# Atlanta mayor proposes HSR to Savannah



## CHamilton (Nov 28, 2012)

> Atlanta Mayor Kasim Reed dreams of high-speed rail to Savannah
> 
> In the past several weeks, Atlanta Mayor Kasim Reed has been floating a grand new vision for Georgia — connecting Atlanta and Savannah with high-speed rail.
> 
> ...


----------



## xyzzy (Nov 28, 2012)

I think he's right, but there are others who argue that Atlanta-Charlotte or commuter rail into Atlanta should be given priority.

The current view of HSR is to run Atlanta-Jesup-Savannah. A jog through Jesup allows a faster connection from Atlanta to Florida, and it's more palatable to the people who live near Brunswick.


----------



## jphjaxfl (Nov 28, 2012)

The fact that it is in Georgia means it really is only a "dream ". 10-15 yrs ago they were dreaming of High speed rail from Atlanta to Chattanooga. In 1995, they were dreaming of trains between Athens and Atlanta for the Olympics. In the past 10 years, they were dreaming of commuter trains between Atlanta and Macon which was cut back to Forsyth. They have been dreaming of an intermodal terminal in the center of Atlanta because they demolished 2 perfectly good train stations and the current Amtrak Peachtree Station is inadequate and few people know where it is. Until I can step on a high speed train in Atlanta, it will be just a dream like the others.


----------



## George Harris (Nov 28, 2012)

T A L K - I S - C H E A P


----------



## Anderson (Nov 28, 2012)

1) 200 MPH _average_ speed? The newspaper people need to get a better idea of train speed limits.

2) I'll believe in it when either funding is formally allocated for a _project_ and not a _study_, or when ground is broken on something meaningful. That or Delta goes insolvent (and removes a major local political obstacle), which I don't see happening.


----------



## jis (Nov 28, 2012)

I think Hizzoner needs to first focus on ficxing things in the domain that he controls, i.e. fix the transit system in Atlanta and grow it to provide better coverage, and while at it work on resolving the issue of Amtrak Station.


----------



## Anderson (Nov 28, 2012)

True. Even improving transit links to the existing station and getting it an actual parking lot would be an improvement. I think the jam _there_ is explaining why you're putting money into a station serving one train per day in each direction which lacks any capacity to add passengers. It would probably be easier to get money for a station if there were one or two other trains seriously being looked at.

**Requirement 1**
Can you reproduce the part of the Savannah rail thread starting at "## jphjaxfl (Nov" and ending at "like the others."?
The listing that comes next is unrelated to the Savannah rail thread.

Saved data entries
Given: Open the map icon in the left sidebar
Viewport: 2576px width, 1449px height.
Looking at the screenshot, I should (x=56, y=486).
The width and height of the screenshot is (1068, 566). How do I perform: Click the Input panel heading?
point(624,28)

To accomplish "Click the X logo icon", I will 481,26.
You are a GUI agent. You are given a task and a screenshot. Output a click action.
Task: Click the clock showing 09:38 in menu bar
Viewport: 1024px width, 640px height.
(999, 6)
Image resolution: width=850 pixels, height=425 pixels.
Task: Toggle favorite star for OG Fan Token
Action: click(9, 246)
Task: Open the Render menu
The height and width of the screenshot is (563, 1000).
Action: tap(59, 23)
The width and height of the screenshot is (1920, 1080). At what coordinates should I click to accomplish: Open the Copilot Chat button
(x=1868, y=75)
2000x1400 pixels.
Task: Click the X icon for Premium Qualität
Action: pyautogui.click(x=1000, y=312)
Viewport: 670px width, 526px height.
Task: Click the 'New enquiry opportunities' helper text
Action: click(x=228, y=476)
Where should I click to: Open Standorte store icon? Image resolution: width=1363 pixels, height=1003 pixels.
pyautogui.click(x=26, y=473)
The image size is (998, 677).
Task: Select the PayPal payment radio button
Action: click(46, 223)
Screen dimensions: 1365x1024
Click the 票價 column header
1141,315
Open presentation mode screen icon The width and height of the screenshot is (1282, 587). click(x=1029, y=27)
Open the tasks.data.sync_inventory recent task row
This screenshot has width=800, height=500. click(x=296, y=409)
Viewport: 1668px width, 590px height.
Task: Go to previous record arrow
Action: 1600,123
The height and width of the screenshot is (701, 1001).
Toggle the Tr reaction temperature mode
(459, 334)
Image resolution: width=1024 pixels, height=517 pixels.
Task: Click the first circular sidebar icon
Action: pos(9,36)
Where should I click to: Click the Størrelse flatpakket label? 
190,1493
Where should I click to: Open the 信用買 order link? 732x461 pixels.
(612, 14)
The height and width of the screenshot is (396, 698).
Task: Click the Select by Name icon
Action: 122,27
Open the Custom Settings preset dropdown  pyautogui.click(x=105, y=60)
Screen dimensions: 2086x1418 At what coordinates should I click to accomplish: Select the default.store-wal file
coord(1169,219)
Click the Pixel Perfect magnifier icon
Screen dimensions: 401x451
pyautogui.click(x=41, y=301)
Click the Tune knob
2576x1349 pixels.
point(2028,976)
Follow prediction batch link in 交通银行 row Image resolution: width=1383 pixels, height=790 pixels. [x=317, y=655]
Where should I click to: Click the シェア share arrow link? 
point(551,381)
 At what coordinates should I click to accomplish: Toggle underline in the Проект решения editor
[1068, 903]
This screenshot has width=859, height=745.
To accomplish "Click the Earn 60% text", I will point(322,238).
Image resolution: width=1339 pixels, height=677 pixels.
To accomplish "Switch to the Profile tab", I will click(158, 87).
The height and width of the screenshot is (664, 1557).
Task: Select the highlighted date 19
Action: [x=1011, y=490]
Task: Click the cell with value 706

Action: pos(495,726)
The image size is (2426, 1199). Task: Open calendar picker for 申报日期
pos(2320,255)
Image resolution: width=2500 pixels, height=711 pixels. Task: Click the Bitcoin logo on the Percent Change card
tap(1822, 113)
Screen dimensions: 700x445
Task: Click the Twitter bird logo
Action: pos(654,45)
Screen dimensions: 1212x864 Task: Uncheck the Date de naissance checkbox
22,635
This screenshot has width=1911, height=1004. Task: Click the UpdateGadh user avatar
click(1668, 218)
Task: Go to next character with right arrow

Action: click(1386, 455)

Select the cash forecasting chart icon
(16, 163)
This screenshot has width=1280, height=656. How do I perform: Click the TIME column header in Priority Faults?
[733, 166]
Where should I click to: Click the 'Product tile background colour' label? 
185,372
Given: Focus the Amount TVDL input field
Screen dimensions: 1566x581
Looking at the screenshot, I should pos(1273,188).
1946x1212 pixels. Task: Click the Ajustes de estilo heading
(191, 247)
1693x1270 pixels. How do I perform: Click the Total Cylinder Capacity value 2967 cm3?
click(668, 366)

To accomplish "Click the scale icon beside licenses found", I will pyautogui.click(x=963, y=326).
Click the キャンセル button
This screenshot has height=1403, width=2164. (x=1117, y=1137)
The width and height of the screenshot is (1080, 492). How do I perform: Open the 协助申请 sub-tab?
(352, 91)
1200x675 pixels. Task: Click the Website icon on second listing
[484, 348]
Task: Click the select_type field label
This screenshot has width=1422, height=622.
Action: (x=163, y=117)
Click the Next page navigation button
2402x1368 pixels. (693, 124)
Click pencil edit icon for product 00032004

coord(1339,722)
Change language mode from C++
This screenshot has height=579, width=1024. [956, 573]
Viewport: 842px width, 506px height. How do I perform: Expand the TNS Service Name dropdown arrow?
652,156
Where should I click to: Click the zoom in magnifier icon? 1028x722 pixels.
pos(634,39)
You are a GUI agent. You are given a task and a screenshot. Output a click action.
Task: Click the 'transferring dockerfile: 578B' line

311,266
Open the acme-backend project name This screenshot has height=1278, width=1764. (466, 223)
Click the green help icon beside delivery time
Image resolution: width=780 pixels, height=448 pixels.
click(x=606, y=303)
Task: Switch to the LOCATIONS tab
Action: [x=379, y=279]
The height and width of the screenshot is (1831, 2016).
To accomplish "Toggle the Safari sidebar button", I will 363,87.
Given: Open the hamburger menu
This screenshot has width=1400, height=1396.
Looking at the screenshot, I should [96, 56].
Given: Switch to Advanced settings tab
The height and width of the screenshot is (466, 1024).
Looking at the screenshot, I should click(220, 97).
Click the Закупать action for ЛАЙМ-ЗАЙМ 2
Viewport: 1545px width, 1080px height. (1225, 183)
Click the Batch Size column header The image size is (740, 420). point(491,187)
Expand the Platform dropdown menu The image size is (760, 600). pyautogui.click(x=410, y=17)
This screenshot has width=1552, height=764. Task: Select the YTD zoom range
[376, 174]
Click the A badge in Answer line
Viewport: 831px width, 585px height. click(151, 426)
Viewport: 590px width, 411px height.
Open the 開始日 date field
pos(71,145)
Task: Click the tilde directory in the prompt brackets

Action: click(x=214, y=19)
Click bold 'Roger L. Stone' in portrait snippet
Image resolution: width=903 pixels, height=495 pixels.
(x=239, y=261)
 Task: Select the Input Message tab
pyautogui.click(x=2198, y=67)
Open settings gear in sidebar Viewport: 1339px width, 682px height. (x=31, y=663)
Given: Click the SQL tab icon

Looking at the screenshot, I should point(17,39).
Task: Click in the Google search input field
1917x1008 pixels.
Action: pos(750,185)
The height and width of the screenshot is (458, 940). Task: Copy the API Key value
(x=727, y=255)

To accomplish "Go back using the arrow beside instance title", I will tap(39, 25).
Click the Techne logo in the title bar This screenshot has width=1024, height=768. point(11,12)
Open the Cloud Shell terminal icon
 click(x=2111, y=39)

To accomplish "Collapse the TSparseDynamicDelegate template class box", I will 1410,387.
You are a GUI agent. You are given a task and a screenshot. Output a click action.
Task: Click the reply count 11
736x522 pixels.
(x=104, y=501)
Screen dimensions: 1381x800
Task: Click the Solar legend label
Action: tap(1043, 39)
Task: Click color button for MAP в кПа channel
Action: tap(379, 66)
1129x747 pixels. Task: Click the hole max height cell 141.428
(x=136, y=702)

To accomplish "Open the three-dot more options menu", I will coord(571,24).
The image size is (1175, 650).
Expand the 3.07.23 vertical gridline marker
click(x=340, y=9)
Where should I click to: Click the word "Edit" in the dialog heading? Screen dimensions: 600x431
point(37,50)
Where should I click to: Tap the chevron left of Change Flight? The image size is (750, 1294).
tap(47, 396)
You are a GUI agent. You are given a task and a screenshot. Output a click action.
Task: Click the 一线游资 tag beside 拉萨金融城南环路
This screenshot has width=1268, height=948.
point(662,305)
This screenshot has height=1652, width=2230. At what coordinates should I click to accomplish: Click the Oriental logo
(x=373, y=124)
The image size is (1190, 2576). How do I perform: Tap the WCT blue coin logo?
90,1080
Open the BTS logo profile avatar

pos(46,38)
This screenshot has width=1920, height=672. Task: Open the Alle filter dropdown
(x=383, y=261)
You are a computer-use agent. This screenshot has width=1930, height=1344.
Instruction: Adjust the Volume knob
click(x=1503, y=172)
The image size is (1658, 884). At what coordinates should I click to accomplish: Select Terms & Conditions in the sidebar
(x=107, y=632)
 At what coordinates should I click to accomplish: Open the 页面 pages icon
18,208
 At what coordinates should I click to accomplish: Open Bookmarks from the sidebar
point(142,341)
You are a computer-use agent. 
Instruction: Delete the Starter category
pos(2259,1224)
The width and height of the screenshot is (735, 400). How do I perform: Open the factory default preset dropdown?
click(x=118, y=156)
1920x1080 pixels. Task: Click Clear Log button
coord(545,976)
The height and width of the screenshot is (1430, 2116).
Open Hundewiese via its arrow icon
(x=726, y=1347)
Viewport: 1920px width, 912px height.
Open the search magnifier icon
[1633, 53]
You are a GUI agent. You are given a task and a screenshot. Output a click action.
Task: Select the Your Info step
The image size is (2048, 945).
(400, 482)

**Requirement 2**
Can you transcribe the lines of the listing starting at the line that contains "Open presentation mode" and ending at the line that contains "Action: 1600,123"?

**Response 1**
## jphjaxfl (Nov 28, 2012)

The fact that it is in Georgia means it really is only a "dream ". 10-15 yrs ago they were dreaming of High speed rail from Atlanta to Chattanooga. In 1995, they were dreaming of trains between Athens and Atlanta for the Olympics. In the past 10 years, they were dreaming of commuter trains between Atlanta and Macon which was cut back to Forsyth. They have been dreaming of an intermodal terminal in the center of Atlanta because they demolished 2 perfectly good train stations and the current Amtrak Peachtree Station is inadequate and few people know where it is. Until I can step on a high speed train in Atlanta, it will be just a dream like the others.

**Response 2**
Open presentation mode screen icon The width and height of the screenshot is (1282, 587). click(x=1029, y=27)
Open the tasks.data.sync_inventory recent task row
This screenshot has width=800, height=500. click(x=296, y=409)
Viewport: 1668px width, 590px height.
Task: Go to previous record arrow
Action: 1600,123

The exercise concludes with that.